Эомер что-то смущенно пробормотал, сталкивая кружку с десятком других. Он не мог не оценить такта девицы, что, зная о неизбежном распространении истории с купанием, выставила его перед общей молвой едва ли не героем…
… После третьей кружки Эомер уже перезнакомился с доброй половиной сидящих в зале и принял несколько приглашений зайти в мастерскую к тому или в лавку к этому. В трактире лайнгартцы казались еще разношерстней, чем запомнились Эомеру утром – сейчас, сбросив рабочее платье, облаченные в калейдоскоп разнообразных одежд, они поражали несхожестью, подчас почти гротескной. В зале было полно женщин, но Эомер заметил, что здесь сидели лишь замужние дамы, явившиеся с мужьями.
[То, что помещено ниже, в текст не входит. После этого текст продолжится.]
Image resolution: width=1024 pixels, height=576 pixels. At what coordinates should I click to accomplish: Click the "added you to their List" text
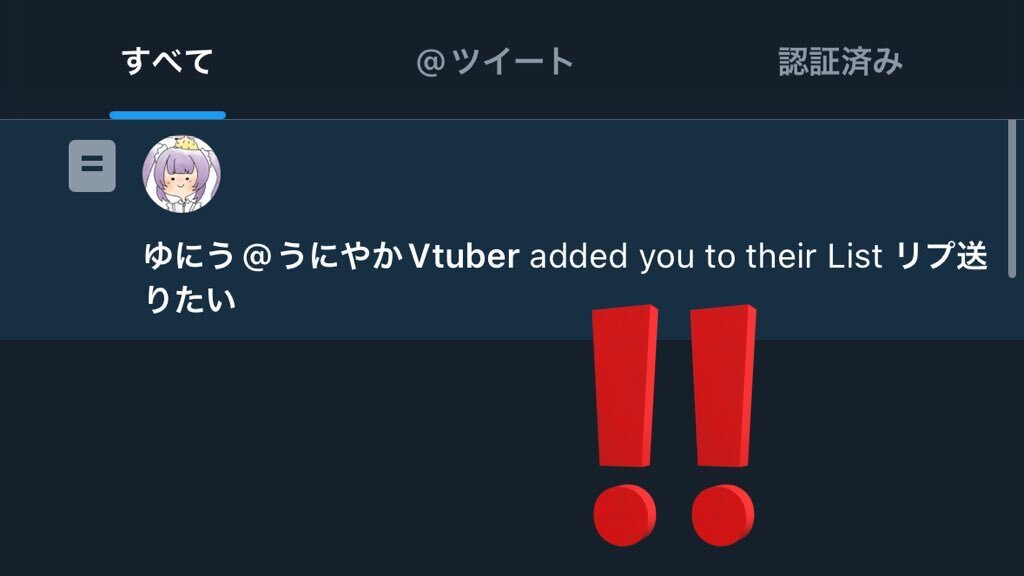tap(706, 255)
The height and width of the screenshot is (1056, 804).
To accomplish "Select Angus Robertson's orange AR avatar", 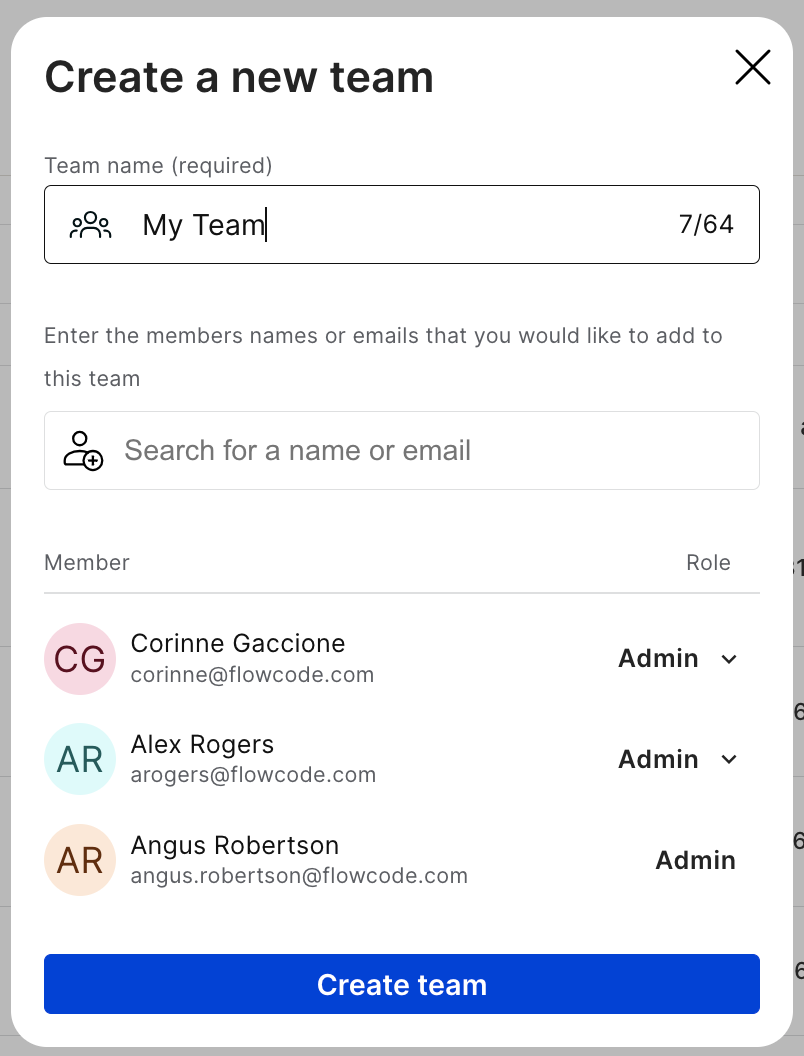I will point(79,860).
Исключение составляла Годже в своей неизменной треуголке, но она, похоже, мало относила себя к слабому полу. По-мужски одетая и ничуть не захмелевшая, несмотря на несколько пустых кружек, стоящих перед ней, она о чем-то увлеченно толковала с сидящим рядом Хальбьергом.
Подоспела разрумянившаяся Брайд, со стуком водрузила на стол очередное блюдо, и, увидев, как комендант дружески подливает пива Эомеру, одобрительно кивнула – распрей она не терпела ни у себя в трактире, ни в Пропасти вообще. В качестве поощрения гномка пододвинула дымящееся яство к Риноссу, а тот тепло улыбнулся:
- Благодарствуй, Брайди.
- Ишь, Брайди! – гномка строго погрозила эльфу ложкой, - зазнобу свою Брайди зови, а я – Брайд!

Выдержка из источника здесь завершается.